# Unsupervised cross-domain image generation

- Given two related domains, S and T, it can build a generative function G that maps an input sample from S to the domain T

- Produce face emoji that are visually appealing and capture much more of the facial characteristics than the emoji created by well-trained human annotators who use the conventional tools.

## Resource

- paper: https://arxiv.org/abs/1611.02200
- code: https://github.com/yunjey/domain-transfer-network

## Architecture

![image.png](attachment:image.png)

## Formulation

### Discriminator's Loss

$L_{D}= - E_{x\in s}logD_{1}(g(f(x))) - E_{x\in t}logD_{2}(G(f(x))) - E_{x \in t}logD_{3}(x)$

- s and t are pdf
- $D_1 , D_2$ Estimate conversions within the same domain or across domains
- $D_3$ is a traditional discriminator, which evaluates the authenticity of images (are they real or generated)

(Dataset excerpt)
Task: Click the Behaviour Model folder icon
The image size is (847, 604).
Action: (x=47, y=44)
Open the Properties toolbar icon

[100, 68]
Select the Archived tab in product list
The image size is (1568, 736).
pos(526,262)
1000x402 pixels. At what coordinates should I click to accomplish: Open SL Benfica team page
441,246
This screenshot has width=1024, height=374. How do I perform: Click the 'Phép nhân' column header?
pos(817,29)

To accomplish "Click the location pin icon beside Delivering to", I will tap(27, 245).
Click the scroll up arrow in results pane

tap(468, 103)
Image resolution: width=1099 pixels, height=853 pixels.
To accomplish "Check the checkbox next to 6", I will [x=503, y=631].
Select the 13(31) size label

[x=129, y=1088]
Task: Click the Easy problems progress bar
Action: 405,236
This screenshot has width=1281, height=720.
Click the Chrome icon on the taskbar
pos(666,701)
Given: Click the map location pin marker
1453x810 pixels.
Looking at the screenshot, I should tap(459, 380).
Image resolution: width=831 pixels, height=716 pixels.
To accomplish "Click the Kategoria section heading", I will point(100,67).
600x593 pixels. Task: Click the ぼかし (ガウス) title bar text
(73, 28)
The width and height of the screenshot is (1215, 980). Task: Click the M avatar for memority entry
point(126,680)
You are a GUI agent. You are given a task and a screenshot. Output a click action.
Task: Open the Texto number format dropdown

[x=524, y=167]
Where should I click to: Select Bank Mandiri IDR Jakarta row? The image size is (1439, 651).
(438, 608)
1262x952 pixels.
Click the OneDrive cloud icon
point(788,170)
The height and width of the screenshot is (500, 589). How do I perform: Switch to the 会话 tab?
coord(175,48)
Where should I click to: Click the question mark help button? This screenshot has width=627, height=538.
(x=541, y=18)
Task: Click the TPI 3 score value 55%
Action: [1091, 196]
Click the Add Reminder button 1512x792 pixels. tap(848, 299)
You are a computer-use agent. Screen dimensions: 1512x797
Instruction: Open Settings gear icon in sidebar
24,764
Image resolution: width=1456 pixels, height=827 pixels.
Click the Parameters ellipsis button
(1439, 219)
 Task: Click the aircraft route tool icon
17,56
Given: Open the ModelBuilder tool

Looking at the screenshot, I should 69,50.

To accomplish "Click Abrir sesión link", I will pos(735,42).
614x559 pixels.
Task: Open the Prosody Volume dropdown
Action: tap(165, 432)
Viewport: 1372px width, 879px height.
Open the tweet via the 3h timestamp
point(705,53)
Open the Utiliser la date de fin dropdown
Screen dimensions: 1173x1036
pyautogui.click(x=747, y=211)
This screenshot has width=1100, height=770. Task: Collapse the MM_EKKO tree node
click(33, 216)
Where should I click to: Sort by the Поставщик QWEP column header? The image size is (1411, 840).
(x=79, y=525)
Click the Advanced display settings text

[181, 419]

- _Problem set_:
(a) Answer these questions about the cross-domain image generation notes:
(i) What URL is listed for the code?
(ii) According to the notes, what does the generative function G map an input sample from S to?
(iii) What does $D_3$ evaluate?
(b) Please carry the cross-domain image generation notes on past their last line.

- _Results in order_:
(a)
(i) https://github.com/yunjey/domain-transfer-network
(ii) The domain T
(iii) The authenticity of images, meaning whether they are real or generated

(b)
### Generator's Loss

$L_{G} = L_{GANG} + \alpha L_{CONST} + \beta L_{TID} + \gamma L_{TV}$

$L_{GANG} = - E_{x \in s}logD_{3}(g(f(x))) - E_{x \in t}logD_{3}(g(f(x)))$

$L_{CONST} = \sum_{x \in s} d(f(x),f(g(f(x))))$

$L_{TID}=\sum_{x \in t} d_{2}(x,G(x))$

- $L_G$ Total loss for generator.
- $L_{GANG}$ is the adversarial loss for the generator.
- $L_{CONST}$ represents a consistency loss. It measures the distance between the feature representation of the original input and the output.
- $L_{TID}$ is target identity Loss, it measures the distance between the target sample and its generated version.
- $L_{TV}$ is a regularization loss.
- $d , d_2$ is $L_2$ Normal.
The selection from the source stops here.